Le président de la Commission a insisté notamment sur le secteur de l’énergie dans le cadre duquel il entend faire ce qui a été réalisé pour la téléphonie mobile : donner aux consommateurs un vrai choix, sur un marché européen unique. Un plan d'action dans le domaine de l'énergie, un train de mesures relatif aux infrastructures énergétiques, ainsi qu'un plan d’action pour l’efficience énergétique seront donc présentés l’année prochaine.
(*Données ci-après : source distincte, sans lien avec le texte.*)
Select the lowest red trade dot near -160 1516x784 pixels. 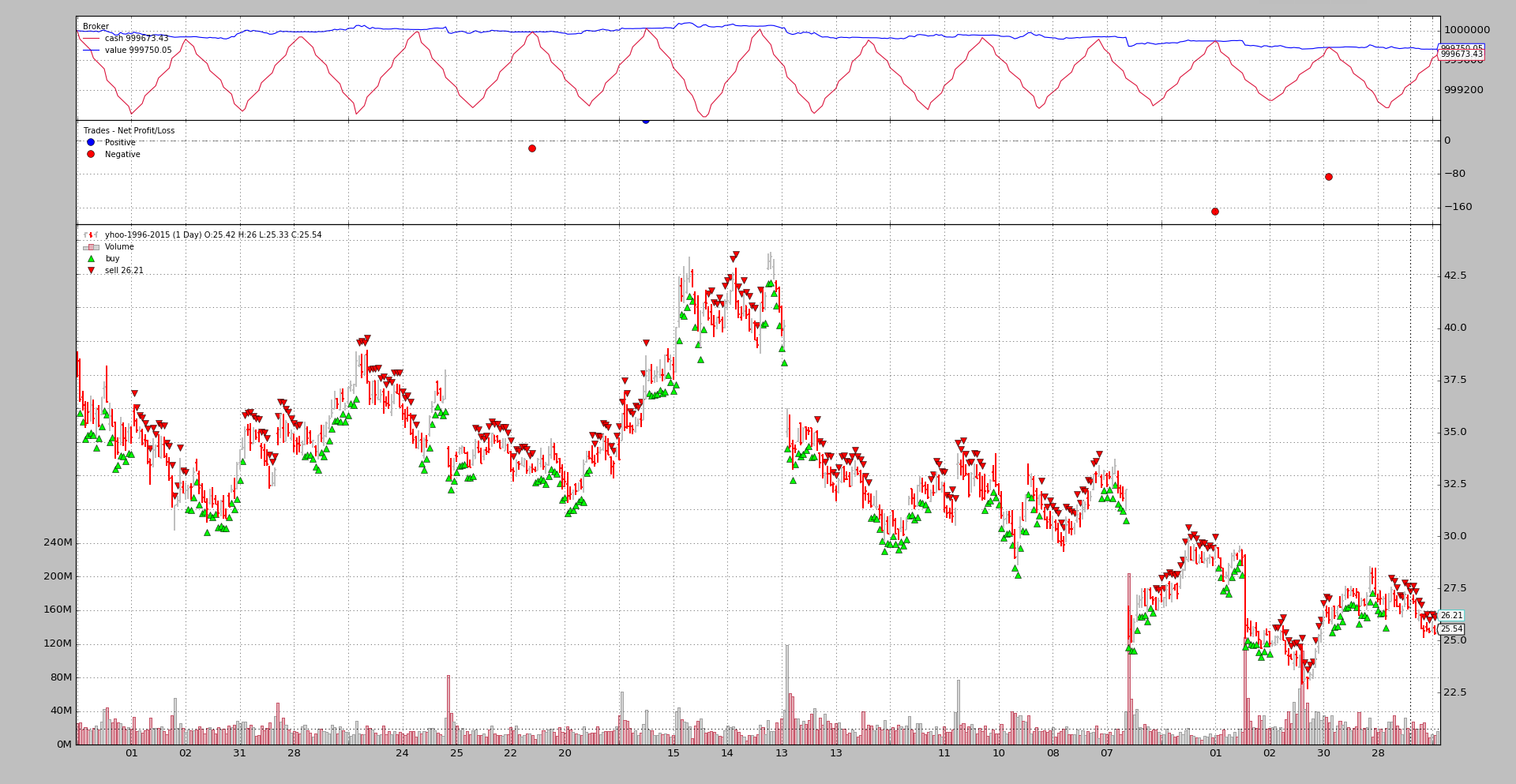pos(1215,212)
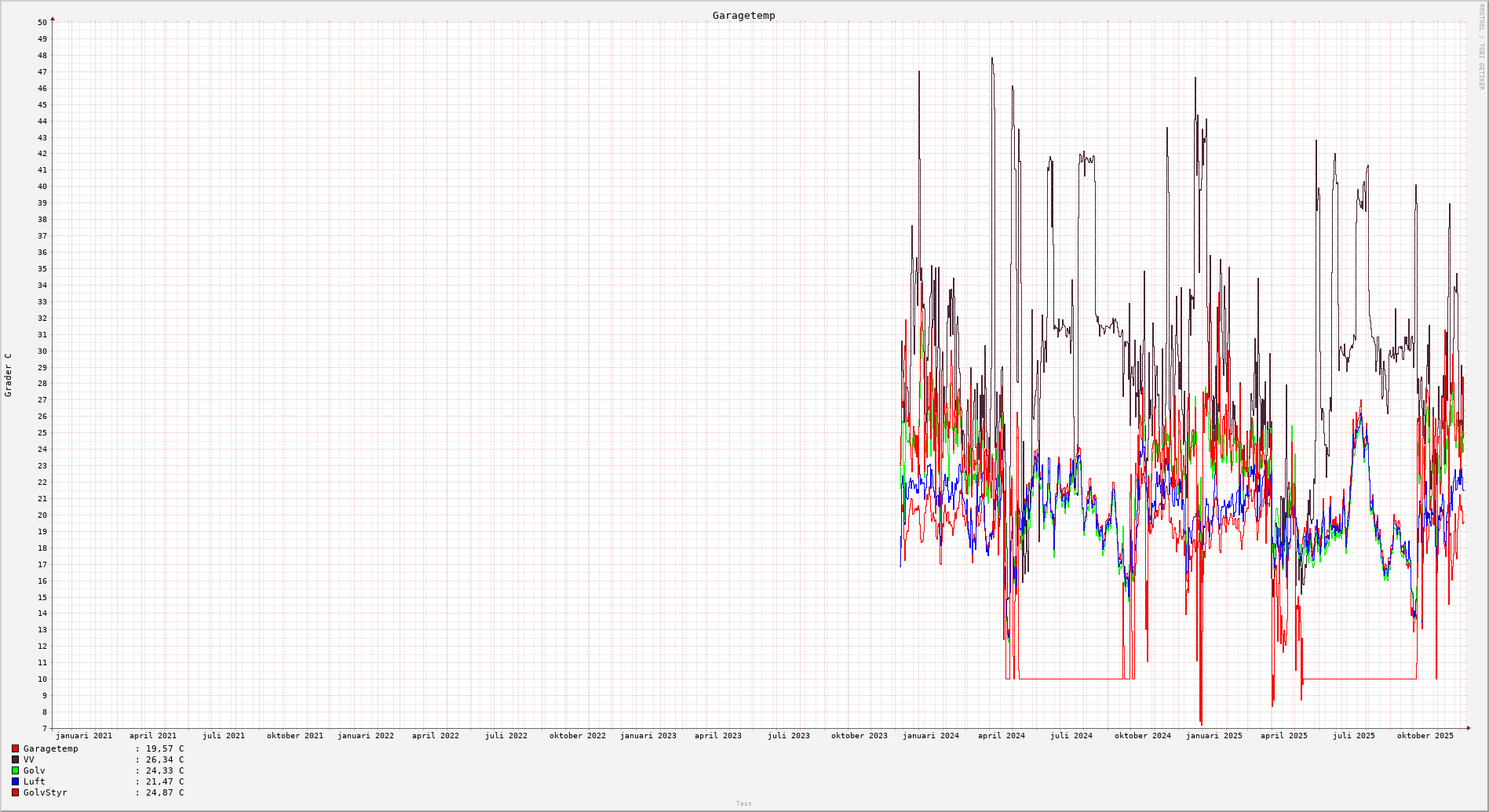The height and width of the screenshot is (812, 1489).
Task: Click the 'Test' footer text below chart
Action: [x=743, y=803]
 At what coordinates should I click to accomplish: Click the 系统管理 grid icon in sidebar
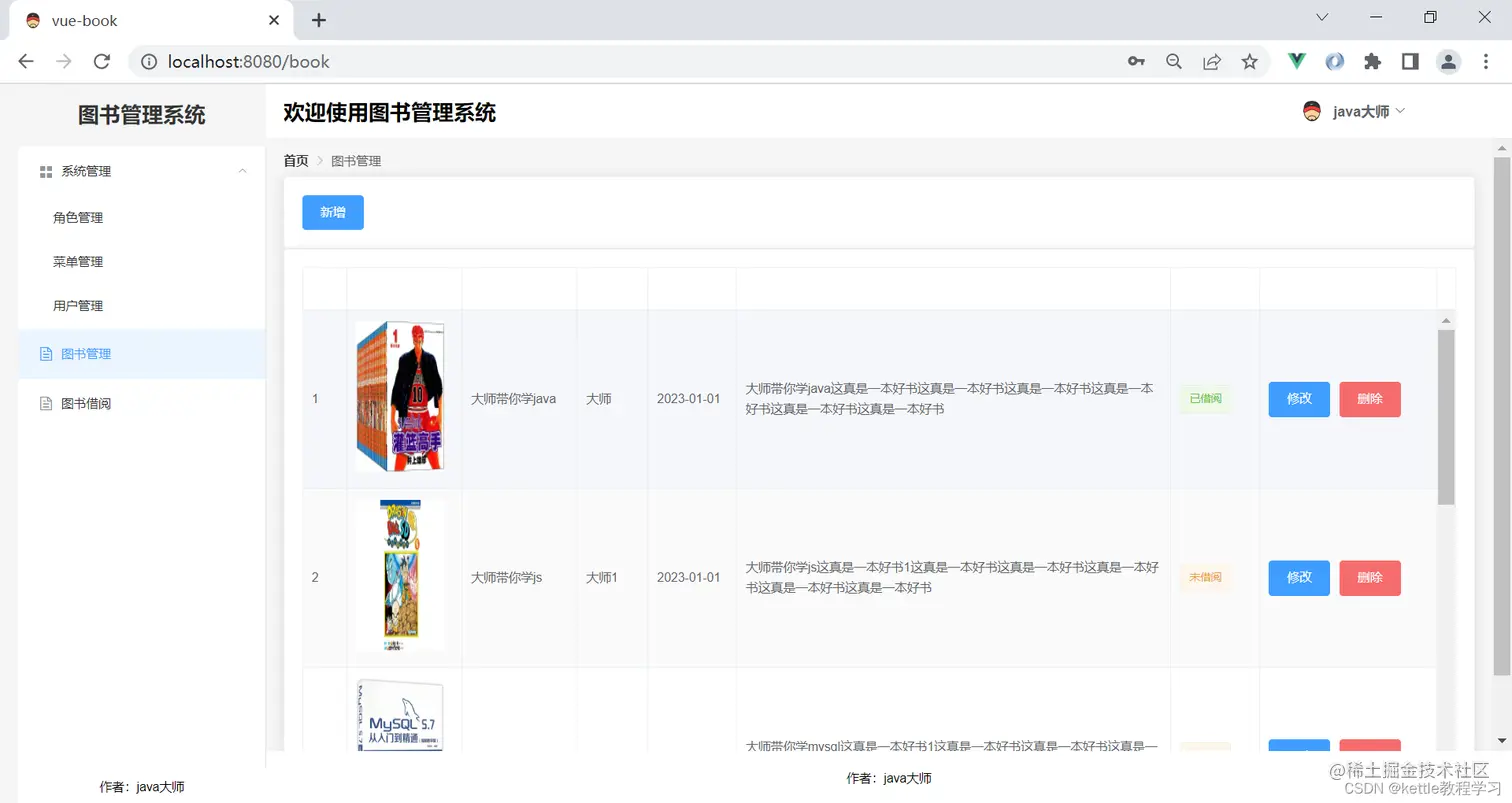(x=45, y=170)
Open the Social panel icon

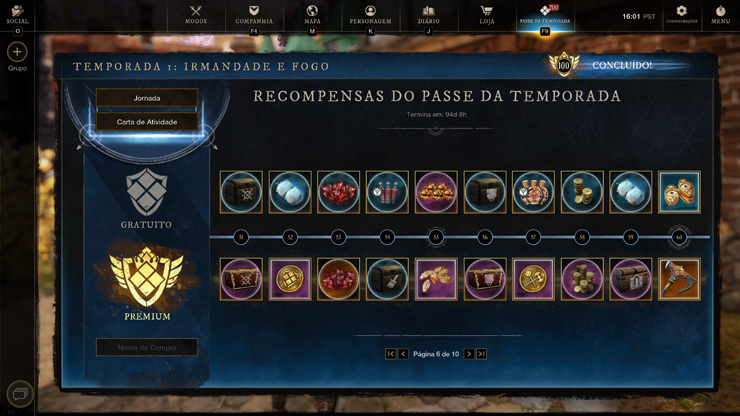[x=17, y=11]
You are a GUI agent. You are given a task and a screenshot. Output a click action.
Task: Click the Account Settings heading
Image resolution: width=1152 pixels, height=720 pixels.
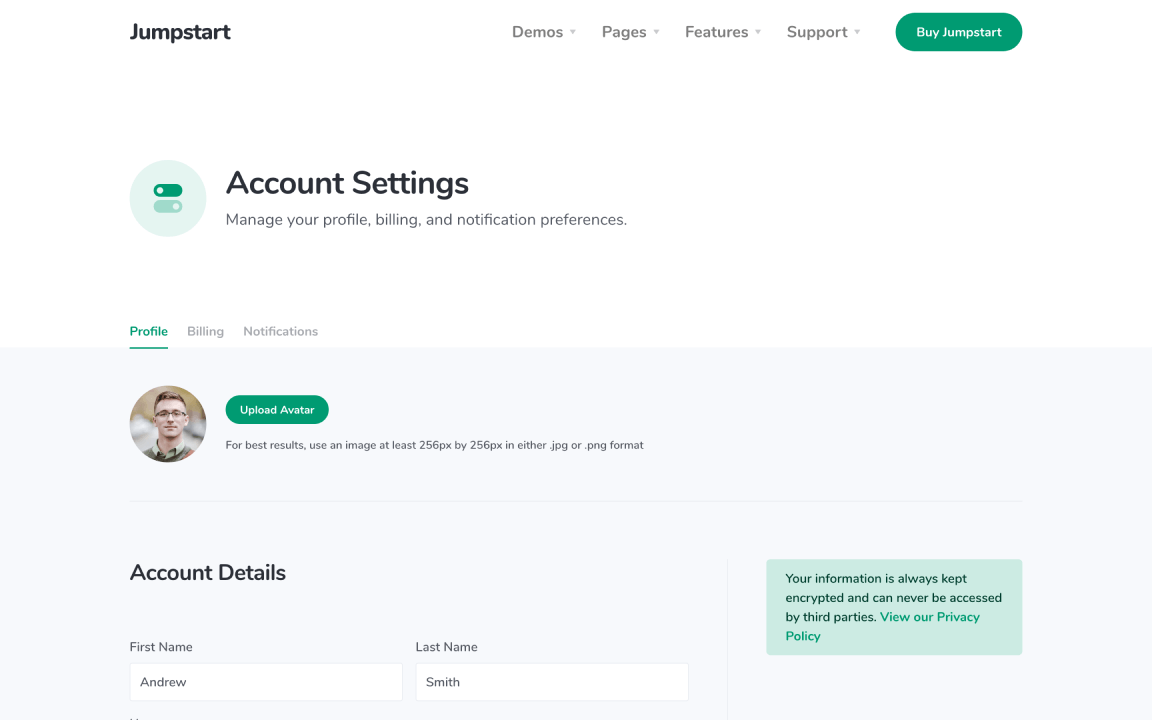[347, 183]
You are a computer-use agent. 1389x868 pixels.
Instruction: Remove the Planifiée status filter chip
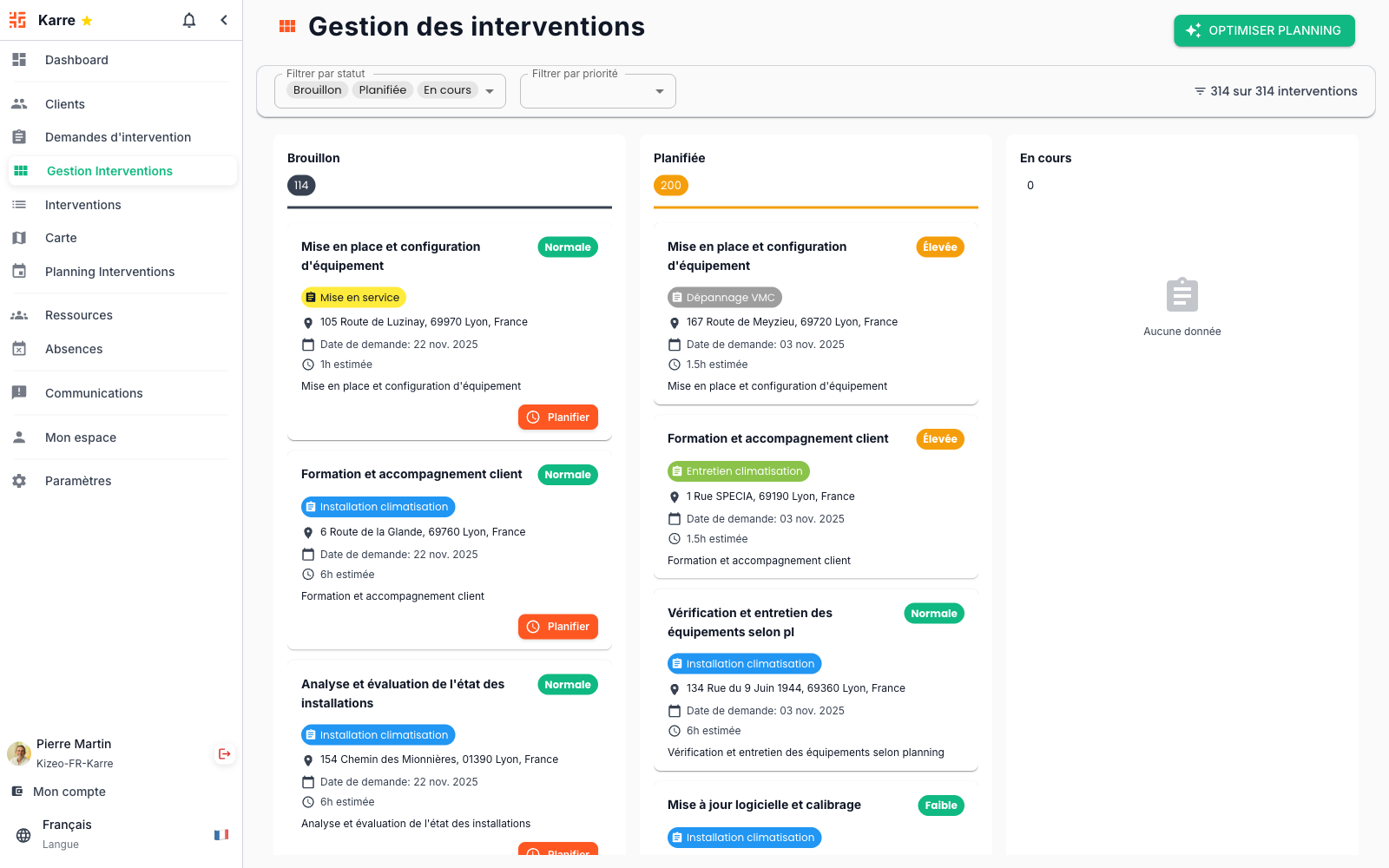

Sans perdre de vue l’enjeu de la sécurité de l’approvisionnement énergétique ainsi que l’importance du secteur agricole pour relever le défi de la sécurité alimentaire mondiale, José Manuel Barroso a insisté aussi sur la mise en œuvre du paquet Climat et énergie. Son objectif est d’atteindre d'ici 2020 la barre des trois millions d'emplois verts, tout en misant aussi sur une croissance «intelligente» dans le cadre de laquelle la stratégie numérique pour l'Europe jouera un rôle essentiel.
"L'une des dimensions fondamentales de notre projet européen est la construction d'un espace de liberté, de sécurité et de justice", a ensuite déclaré José Manuel Barroso, s’engageant à ne ménager aucun effort afin de mettre en œuvre le plan d'action du programme de Stockholm.
"Les immigrants légaux trouveront dans l'Europe un espace dans lequel les valeurs humaines sont respectées et protégées", a assuré le président de la Commission tout en annonçant une répression énergique de l'exploitation des immigrants clandestins au sein de l'Europe et à ses frontières. La Commission fera de nouvelles propositions sur le contrôle des frontières extérieures, tandis qu’une stratégie de sécurité intérieure visant à faire face aux menaces du terrorisme et de la criminalité organisée sera présentée.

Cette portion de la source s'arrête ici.